For the early MUCs, these systems were created by constructing rules manually ... either patterns which matched subtrees of a parse tree or regular expressions which matched series of tokens or chunks.  Subsequently, there was some effort at building supervised models.  For ACE, most sites have built supervised models (about 300,000 words of training data were annotated by LDC).   Because the annotation consistency was not very good, and system performance was worse, ACE event extraction was done only once, in 2005.

Because an event involves multiple (and varying numbers of) arguments, it is difficult to construct a single classifier for event extraction -- instead, the extraction is done in stages.  For ACE, the annotation of each event included a 'trigger' -- the word most specifically indicating the event (typically a verb or nominalization).  Extraction begins with a trigger classifier, which detects an event and identifies its type;  this will typically use as features the trigger word itself and its immediate context.  Then an argument classifier is applied to each entity mention in the sentence, to determine whether it is an argument and, if so, its role.  (David Ahn, The Stages of Event Extraction.  ACL 2006 Workshop on Annotating and Reasoning about Time and Events.)

Semi-supervised models

Early attempts were made to semi-automate the pattern creation process: starting with a large annotated corpus, taking the immediate syntactic context of each slot filler and converting it to an extraction pattern. The resulting set of patterns was then reviewed by hand. This, however, still depended on a large amount of hand annotation.

Ellen Riloff, Automatically Generating Extraction Patterns from Untagged Text Proc. Thirteenth National Conference on Artificial Intelligence (AAAI-96) , 1996, pp. 1044-1049.

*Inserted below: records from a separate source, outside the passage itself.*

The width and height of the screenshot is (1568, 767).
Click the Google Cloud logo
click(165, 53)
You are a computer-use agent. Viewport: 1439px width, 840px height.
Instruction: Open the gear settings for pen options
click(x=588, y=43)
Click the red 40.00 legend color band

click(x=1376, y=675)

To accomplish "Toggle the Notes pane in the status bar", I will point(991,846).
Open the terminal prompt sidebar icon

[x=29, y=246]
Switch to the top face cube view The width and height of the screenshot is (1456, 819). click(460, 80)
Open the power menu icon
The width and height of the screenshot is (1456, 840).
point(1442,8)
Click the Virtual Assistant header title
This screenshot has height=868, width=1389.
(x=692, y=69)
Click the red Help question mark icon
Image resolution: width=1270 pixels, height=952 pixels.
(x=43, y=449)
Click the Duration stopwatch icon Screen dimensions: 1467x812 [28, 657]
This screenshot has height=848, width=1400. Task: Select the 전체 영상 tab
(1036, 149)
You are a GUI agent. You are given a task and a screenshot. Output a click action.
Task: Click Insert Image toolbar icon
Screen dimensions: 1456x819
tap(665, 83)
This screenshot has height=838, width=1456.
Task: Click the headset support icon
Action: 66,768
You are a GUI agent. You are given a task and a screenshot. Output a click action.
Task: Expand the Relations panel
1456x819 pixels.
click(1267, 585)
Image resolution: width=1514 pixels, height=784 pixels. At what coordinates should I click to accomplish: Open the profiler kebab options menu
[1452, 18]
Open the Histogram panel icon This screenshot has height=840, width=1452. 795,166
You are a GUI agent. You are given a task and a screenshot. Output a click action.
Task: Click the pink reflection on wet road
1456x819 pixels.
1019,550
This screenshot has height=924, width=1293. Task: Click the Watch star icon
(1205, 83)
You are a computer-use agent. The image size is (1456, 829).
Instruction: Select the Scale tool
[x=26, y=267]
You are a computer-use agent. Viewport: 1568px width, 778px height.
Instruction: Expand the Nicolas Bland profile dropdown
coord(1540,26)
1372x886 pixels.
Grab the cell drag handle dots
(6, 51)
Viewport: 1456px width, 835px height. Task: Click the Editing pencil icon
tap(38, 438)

How to select relevant patterns without tagging the whole corpus? Riloff observed that if the corpus was classified into relevant and irrelevant documents, patterns which occurred substantially more often in relevant documents were in general relevant patterns. This greatly reduced but did not eliminate the corpus annotation required.

Roman Yangarber; Ralph Grishman; Pasi Tapanainen; Silja Huttunen.  Automatic Acquisition of Domain Knowledge for Information Extraction.  Proc. COLING 2000.

Yangarber entirely eliminated the corpus annotation through a bootstrapping scheme. Starting from a set of seed patterns, he retrieved some (relevant) documents containing these seeds, then used Riloff's metric to select some additional patterns, which were used to retrieve more documents, etc.

looking ahead

Roman Yangarber. (2003) Counter-Training in Discovery of Semantic Patterns.
ACL 2003.

M. Stevenson and M. Greenwood. A Semantic Approach to IE Pattern Induction.
ACL 2005.

Mihai Surdeanu, Jordi Turmo, and Alicia Ageno.
A Hybrid Approach for the Acquisition of Information Extraction Patterns.
Proceedings of the EACL 2006 Workshop on Adaptive Text Extraction and Mining (ATEM 2006), April 2006.